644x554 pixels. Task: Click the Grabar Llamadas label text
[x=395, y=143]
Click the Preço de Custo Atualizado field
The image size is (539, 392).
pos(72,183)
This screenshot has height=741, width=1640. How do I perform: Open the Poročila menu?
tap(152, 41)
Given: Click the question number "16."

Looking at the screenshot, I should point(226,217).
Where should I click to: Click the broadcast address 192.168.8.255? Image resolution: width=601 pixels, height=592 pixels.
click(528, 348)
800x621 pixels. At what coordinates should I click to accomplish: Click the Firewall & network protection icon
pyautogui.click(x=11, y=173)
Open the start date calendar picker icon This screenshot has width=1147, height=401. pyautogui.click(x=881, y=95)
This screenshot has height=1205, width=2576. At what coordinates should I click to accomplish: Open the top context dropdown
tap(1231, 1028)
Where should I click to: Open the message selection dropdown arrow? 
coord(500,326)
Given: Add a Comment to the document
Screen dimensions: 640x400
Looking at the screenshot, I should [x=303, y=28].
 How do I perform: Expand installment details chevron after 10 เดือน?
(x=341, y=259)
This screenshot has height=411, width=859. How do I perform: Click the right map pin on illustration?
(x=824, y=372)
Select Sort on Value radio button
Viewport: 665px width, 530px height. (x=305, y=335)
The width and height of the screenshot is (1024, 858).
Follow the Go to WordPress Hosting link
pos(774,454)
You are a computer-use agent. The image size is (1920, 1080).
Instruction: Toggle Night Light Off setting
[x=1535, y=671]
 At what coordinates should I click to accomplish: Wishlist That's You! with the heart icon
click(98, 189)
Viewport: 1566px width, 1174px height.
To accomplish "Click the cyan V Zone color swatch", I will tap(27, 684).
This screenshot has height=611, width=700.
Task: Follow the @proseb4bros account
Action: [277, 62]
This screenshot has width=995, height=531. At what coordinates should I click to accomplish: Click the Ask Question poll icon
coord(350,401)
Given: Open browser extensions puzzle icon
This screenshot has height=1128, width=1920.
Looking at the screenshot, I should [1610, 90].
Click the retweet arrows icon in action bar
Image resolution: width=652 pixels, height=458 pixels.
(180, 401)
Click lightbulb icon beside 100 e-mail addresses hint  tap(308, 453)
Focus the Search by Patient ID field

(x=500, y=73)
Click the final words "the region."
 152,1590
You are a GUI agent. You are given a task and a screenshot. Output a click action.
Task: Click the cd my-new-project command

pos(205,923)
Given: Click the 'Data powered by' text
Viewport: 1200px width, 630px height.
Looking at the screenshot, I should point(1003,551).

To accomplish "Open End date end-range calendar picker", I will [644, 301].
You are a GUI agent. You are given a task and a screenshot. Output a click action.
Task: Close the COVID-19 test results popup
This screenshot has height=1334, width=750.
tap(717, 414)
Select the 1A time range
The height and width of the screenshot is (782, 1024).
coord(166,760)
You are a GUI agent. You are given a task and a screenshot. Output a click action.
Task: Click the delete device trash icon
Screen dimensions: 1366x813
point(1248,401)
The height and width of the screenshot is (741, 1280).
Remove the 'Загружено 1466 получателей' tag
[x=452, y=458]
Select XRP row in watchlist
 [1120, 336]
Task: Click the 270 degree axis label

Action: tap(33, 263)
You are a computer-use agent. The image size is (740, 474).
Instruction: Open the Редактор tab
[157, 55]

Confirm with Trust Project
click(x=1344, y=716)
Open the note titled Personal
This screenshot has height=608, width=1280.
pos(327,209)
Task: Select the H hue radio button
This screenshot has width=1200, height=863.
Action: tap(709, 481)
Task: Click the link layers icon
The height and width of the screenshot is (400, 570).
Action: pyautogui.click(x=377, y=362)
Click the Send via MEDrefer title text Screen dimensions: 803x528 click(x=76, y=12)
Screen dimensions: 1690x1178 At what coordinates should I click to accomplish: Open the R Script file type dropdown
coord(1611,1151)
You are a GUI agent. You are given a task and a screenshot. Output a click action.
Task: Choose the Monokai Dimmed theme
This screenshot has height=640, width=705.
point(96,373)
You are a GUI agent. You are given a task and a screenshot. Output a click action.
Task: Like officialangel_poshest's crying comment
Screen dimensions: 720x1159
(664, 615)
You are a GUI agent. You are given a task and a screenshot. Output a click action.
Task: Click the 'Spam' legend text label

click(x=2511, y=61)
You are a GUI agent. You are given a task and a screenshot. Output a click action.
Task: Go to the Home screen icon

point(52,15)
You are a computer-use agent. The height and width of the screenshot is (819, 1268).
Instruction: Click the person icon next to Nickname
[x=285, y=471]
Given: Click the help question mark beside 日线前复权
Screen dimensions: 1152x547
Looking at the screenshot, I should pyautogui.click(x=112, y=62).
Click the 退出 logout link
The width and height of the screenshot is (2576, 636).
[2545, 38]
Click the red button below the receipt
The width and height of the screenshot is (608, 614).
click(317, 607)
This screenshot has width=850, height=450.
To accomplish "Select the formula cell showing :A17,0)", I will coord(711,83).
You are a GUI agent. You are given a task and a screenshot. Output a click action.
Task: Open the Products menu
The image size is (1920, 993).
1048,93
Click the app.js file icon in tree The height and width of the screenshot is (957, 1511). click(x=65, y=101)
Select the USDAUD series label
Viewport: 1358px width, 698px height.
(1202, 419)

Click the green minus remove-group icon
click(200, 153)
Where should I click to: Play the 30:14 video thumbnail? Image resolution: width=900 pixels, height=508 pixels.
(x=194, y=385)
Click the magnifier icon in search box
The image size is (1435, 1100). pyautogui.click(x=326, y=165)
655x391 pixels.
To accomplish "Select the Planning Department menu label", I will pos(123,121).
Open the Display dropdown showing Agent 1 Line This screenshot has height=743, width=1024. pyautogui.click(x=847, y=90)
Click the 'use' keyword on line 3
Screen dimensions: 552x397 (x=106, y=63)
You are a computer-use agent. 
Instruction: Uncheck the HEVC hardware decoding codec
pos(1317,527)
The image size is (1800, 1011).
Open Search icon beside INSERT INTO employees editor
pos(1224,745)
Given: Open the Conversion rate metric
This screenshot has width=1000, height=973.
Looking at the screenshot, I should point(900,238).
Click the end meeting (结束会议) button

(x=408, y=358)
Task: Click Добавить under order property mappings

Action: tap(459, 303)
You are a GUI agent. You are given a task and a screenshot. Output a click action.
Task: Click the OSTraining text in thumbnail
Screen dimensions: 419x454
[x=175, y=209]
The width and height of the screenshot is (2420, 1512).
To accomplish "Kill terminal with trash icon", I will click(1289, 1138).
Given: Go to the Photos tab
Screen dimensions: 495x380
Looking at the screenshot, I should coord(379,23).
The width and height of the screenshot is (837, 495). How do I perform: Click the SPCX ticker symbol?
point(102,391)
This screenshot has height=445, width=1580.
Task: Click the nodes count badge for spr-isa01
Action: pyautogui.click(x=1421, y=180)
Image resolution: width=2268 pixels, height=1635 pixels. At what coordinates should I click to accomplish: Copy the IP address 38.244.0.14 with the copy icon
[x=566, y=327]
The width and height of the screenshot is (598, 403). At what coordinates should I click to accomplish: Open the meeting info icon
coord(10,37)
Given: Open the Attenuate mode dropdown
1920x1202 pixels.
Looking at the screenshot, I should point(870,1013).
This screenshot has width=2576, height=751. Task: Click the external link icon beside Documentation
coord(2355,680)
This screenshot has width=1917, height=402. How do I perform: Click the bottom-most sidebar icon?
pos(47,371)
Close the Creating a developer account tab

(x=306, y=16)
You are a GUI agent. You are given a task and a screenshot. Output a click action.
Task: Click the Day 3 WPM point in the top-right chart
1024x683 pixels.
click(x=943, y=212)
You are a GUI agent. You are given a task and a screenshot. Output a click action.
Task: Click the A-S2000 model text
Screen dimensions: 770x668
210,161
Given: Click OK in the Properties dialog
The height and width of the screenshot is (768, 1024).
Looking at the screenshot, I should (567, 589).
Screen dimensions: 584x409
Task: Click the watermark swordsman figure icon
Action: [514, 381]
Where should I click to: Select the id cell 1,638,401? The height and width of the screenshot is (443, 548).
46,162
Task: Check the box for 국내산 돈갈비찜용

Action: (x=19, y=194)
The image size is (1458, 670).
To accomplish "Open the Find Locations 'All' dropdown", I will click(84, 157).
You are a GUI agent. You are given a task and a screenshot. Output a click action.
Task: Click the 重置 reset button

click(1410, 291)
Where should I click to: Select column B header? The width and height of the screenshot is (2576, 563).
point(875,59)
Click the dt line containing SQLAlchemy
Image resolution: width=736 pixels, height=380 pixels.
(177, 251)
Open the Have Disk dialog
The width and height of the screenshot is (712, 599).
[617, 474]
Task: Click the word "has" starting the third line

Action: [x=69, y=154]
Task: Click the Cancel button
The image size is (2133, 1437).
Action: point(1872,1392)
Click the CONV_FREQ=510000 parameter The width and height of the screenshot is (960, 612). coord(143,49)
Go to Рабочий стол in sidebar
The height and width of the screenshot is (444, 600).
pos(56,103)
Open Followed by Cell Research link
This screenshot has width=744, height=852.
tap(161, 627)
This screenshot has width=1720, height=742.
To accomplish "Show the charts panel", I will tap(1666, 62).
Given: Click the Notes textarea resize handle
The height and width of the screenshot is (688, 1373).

## REQUIREMENT
Copy out the material from the line with "This screenshot has width=1917, height=402." up to and including the line with "(x=306, y=16)", keeping every character the same.

## REPLY
This screenshot has width=1917, height=402. How do I perform: Click the bottom-most sidebar icon?
pos(47,371)
Close the Creating a developer account tab

(x=306, y=16)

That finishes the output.